_Given task 1_:
Answer these questions from the ministry article:
(a) On what date was the ministry formed?
(b) Which two child agencies does it list?
(c) Besides Sejong City, where does the ministry have offices?
_Given task 2_: Please copy everything in the ministry article from "Government ministry of" down to "were in Seoul.", without changing a word.

Ministry of the Interior and Safety

Agency overview
- Formed: July 26, 2017
- Preceding agency: Ministry of Public Safety and Security;
- Jurisdiction: Government of South Korea
- Headquarters: Sejong City;
- Minister responsible: Yun Ho-jung;
- Deputy Ministers responsible: Ko Ki-dong, Deputy secretary; Yi Han-kyung, General Director for Disaster and Safety Management;
- Child agencies: National Fire Agency; National Police Agency;
- Website: http://www.mois.go.kr/eng/

Korean name
- Hangul: 행정안전부
- Hanja: 行政安全部
- RR: Haengjeong anjeonbu
- MR: Haengjŏng anjŏnbu

= Ministry of the Interior and Safety =

Government ministry of South Korea

The Ministry of the Interior and Safety (MIS, ) is a branch of the Government of South Korea. The headquarters are in Sejong City. It is responsible for national administration, management of government organizations, and e-government. Furthermore, it supports local governments in terms of local administration, finance, and regional development to promote greater local autonomy.

==Institutions==
It has its headquarters and several offices in Sejong City. It also has offices in Jongno-gu, Seoul. Previously the headquarters were in Seoul.

Institutions:
- Local Government Officials Development Institute (LOGODI)

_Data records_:
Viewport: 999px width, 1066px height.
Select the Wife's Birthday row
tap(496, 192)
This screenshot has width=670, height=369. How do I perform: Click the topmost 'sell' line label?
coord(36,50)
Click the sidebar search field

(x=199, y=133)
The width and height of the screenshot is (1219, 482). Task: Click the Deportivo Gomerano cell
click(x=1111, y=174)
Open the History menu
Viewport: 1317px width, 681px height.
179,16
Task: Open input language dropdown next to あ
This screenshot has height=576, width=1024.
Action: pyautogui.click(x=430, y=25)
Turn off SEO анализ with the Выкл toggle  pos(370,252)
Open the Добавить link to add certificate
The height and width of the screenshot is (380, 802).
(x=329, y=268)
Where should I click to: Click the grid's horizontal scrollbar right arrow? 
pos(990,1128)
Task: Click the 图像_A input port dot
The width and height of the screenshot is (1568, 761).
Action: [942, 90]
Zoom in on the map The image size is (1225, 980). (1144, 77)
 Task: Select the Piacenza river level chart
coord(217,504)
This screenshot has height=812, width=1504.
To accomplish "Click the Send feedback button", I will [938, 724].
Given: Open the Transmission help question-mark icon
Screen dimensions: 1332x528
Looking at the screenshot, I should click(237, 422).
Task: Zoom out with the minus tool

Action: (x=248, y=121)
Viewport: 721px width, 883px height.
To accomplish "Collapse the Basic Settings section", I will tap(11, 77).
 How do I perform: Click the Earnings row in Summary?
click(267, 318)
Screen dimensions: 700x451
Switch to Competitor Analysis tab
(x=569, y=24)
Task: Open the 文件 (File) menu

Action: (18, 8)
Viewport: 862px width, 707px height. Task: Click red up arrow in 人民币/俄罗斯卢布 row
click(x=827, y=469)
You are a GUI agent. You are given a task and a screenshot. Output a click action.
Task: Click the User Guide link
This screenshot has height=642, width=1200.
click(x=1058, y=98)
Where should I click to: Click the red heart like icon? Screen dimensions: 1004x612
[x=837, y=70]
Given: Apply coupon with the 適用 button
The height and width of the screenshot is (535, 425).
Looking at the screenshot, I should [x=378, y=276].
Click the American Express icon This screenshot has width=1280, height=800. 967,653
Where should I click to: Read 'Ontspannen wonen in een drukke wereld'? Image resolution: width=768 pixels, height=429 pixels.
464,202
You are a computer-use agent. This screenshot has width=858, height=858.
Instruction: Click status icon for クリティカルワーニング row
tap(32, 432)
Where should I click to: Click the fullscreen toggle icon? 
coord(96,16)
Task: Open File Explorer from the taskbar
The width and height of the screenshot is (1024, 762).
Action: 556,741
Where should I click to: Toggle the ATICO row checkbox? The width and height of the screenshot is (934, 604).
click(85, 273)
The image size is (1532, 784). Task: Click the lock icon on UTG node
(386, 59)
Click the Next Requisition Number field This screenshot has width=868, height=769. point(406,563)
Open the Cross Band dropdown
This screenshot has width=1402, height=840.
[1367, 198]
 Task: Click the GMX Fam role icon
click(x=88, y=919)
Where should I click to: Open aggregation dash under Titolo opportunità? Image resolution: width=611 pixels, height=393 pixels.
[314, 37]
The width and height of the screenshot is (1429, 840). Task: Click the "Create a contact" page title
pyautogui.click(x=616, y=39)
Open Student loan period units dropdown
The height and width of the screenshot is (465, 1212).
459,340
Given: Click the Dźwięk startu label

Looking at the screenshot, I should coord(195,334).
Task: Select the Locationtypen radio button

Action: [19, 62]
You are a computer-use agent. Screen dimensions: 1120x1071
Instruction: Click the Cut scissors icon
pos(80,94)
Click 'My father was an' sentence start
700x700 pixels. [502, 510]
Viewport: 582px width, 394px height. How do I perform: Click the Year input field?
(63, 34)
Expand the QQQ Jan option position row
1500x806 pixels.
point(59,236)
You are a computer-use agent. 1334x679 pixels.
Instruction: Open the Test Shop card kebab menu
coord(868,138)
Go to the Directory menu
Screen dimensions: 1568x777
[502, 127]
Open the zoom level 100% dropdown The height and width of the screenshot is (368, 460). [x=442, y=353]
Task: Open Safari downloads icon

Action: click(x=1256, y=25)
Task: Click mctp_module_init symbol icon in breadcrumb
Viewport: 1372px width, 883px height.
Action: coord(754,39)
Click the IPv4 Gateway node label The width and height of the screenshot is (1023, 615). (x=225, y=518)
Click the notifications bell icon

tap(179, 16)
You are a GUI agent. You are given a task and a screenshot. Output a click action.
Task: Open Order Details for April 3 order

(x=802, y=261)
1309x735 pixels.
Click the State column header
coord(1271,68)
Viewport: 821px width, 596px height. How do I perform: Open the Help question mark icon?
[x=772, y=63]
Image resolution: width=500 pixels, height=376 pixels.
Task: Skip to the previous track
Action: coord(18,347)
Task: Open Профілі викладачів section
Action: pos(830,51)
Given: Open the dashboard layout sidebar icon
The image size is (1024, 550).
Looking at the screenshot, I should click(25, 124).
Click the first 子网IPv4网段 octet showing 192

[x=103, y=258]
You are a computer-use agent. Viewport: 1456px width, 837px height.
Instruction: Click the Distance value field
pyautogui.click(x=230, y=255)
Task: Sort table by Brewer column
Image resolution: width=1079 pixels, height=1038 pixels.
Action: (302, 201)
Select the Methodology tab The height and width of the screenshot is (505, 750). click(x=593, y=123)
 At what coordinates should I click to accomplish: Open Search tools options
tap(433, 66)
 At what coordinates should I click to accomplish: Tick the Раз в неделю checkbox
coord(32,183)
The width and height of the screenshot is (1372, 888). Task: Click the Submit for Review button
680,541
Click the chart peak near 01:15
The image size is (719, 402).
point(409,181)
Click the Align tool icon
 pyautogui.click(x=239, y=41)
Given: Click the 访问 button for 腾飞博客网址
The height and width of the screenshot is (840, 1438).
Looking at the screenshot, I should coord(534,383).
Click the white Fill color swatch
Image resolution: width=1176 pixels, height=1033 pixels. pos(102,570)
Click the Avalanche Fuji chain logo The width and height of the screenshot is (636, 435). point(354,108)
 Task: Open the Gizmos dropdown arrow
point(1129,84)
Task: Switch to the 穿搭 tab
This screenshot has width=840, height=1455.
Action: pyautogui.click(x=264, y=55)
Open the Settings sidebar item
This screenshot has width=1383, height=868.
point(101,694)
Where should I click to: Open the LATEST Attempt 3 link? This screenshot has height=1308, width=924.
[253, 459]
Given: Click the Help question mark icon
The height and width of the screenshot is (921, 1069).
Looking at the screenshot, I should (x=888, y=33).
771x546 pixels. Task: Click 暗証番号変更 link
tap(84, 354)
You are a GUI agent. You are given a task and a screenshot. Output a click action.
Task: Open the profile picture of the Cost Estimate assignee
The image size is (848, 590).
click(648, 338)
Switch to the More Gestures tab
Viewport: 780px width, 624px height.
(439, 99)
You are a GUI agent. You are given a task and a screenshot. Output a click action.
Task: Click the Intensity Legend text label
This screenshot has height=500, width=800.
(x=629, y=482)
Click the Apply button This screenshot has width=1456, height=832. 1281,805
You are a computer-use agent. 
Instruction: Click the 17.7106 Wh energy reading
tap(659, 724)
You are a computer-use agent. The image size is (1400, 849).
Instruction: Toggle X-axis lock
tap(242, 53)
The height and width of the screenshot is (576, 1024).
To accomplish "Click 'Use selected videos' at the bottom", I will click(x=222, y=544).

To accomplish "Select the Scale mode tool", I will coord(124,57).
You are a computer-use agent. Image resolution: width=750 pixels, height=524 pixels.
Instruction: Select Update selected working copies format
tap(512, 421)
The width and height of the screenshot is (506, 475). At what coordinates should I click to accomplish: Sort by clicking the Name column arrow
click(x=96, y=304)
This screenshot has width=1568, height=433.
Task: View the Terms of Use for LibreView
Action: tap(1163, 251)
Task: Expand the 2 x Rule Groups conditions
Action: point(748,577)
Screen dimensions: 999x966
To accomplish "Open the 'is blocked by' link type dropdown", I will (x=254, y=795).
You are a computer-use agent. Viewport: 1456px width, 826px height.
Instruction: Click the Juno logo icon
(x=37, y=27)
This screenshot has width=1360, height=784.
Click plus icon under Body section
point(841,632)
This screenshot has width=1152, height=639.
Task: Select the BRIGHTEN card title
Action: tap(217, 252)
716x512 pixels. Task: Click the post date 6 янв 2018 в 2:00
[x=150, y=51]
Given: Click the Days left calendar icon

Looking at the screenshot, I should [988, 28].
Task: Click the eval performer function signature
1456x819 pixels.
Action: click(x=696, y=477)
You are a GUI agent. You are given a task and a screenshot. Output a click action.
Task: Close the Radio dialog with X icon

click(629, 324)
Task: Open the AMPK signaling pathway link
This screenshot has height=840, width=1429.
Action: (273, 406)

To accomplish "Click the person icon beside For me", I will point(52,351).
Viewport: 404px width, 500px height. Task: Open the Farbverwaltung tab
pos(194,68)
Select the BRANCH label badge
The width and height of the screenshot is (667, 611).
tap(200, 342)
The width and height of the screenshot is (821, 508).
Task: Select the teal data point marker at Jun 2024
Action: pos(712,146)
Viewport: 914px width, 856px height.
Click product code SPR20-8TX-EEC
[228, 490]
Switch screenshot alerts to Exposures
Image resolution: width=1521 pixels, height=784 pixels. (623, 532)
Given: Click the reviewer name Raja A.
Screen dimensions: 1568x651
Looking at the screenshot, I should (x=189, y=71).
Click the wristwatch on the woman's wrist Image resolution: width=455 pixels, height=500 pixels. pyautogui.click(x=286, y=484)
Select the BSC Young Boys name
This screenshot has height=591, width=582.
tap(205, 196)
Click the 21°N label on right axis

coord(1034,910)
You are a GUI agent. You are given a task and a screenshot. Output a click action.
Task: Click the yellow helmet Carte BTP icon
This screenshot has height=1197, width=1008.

_Full answer 1_:
(a) July 26, 2017
(b) National Fire Agency and National Police Agency
(c) Jongno-gu, Seoul

_Full answer 2_:
Government ministry of South Korea

The Ministry of the Interior and Safety (MIS, ) is a branch of the Government of South Korea. The headquarters are in Sejong City. It is responsible for national administration, management of government organizations, and e-government. Furthermore, it supports local governments in terms of local administration, finance, and regional development to promote greater local autonomy.

==Institutions==
It has its headquarters and several offices in Sejong City. It also has offices in Jongno-gu, Seoul. Previously the headquarters were in Seoul.